From Film Historiography to Videography: Film Historical Video Essays as Scolarly Research Practice
Recently established online academic journals and video communities such as Frames Cinema Journal and Audiovisualcy testify to an increased tendency to research film history in the form of video essays. While films on film history have existed in the forms of compilation films since the 1920s as a means of discerning aesthetically significant films, and in filmic appropriation art and documentaries since the late 1960s at a nexus with academic film history, the proliferation of scholarly video essays indicates that audiovisual film history is gaining momentum as a conventional scholarly practice. With attention to this development, this paper adresses the need for developing standards for assessing scholarly video essays and critically evaluate the perspectives they establish on film history. The aim of raising such a discussion the paper stresses, is to facilitate the further integration of the scholarly video essay into academia as a research practice. To answer how this could be done, the paper proposes a conceptual avenue which combines meta-historical perspectives from scholarship on filmic appropration art and current debates in digital humanities on the evaluation of digital scholarship.

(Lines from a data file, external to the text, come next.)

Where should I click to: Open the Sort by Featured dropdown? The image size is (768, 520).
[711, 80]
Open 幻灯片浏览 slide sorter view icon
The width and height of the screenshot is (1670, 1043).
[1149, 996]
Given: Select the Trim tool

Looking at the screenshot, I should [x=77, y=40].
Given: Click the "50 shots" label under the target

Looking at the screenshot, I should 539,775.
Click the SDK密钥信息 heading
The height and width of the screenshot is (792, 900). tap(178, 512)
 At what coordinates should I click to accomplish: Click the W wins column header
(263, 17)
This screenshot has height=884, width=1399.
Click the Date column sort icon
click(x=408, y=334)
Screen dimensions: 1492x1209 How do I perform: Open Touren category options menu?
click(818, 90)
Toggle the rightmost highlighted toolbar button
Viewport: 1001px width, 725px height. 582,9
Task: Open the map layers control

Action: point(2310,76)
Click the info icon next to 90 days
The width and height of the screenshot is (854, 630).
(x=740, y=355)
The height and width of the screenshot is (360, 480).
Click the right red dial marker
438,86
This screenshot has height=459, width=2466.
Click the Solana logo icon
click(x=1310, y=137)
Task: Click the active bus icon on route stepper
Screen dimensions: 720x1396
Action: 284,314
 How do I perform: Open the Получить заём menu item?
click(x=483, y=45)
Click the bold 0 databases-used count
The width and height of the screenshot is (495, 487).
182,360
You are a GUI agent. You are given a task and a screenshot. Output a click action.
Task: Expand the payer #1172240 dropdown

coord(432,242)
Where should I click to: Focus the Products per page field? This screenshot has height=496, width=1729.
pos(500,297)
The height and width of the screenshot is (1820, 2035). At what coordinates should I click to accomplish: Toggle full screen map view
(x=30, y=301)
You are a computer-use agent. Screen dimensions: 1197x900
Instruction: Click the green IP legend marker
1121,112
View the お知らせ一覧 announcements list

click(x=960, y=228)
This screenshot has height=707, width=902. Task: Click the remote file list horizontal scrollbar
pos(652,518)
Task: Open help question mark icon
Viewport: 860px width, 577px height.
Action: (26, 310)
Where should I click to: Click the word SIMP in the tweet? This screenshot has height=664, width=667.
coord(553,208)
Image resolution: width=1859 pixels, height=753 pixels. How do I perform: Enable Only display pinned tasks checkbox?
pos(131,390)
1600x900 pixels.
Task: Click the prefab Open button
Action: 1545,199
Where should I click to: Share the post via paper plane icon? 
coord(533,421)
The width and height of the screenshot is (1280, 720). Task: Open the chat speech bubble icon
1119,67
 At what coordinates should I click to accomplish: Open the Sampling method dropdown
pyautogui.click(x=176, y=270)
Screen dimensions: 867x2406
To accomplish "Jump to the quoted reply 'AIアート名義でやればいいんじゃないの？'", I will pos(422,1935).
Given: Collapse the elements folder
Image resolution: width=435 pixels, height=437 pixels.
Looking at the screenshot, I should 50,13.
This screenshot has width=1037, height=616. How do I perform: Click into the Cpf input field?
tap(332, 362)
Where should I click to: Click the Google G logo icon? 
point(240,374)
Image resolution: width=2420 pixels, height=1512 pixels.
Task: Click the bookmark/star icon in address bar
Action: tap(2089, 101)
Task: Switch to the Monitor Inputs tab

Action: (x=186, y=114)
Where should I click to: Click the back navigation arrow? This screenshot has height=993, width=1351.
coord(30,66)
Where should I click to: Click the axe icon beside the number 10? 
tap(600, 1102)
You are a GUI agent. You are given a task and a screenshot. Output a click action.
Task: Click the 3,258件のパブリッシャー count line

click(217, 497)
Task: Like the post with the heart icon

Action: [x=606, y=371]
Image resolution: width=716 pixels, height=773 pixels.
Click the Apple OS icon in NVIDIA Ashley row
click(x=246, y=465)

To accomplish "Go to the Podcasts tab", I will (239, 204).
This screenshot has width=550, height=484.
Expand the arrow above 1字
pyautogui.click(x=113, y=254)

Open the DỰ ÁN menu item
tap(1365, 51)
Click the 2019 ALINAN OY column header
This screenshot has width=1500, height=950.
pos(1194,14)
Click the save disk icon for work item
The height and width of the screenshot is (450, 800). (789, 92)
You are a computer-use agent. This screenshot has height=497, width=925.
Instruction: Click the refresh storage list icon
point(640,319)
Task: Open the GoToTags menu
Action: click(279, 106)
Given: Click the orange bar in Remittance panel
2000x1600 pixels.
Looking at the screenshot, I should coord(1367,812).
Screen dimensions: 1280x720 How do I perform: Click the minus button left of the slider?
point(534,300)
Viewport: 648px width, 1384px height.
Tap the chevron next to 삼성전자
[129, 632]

To bridge these two perspectives the paper takes its cue from the recent introduction to digital scholarship, Digital_Humanities (MIT Press, 2012), co-authored by Anne Burdick, Johanna Drucker, Peter Lunenfeld, Todd Presner and Jeffrey Schnapp which invokes the subjective filmmaking of Chris Marker and Errol Morris as a conceptual model for evaluating time-based digital scholarship1. Departing from their proposition, the paper reflects upon the intersection between scholarly film historiography and independent filmmaking, thinking along the lines of film scholar Bart Testa’s conception of filmic appropriations as ”pedagogical interventions” applicable for teaching in film studies curricula (Testa, 1992) and the meta-historical perspective developed by film scholar Christa Blümlinger on the appropration works of Jean-Luc Godard, Ken Jacobs and Alexander Kluge (Blümlinger, 2009). Mobilizing key concepts from these scholars’ works such as moment, materiality and re-enactment in relation to examples of video essays from Frames and Audiovisualcy, the paper expounds on these concepts’ applicability as scholarly standards for evaluating film historical video essays, to conclusively propose a new direction for their further integration into scholarly practice.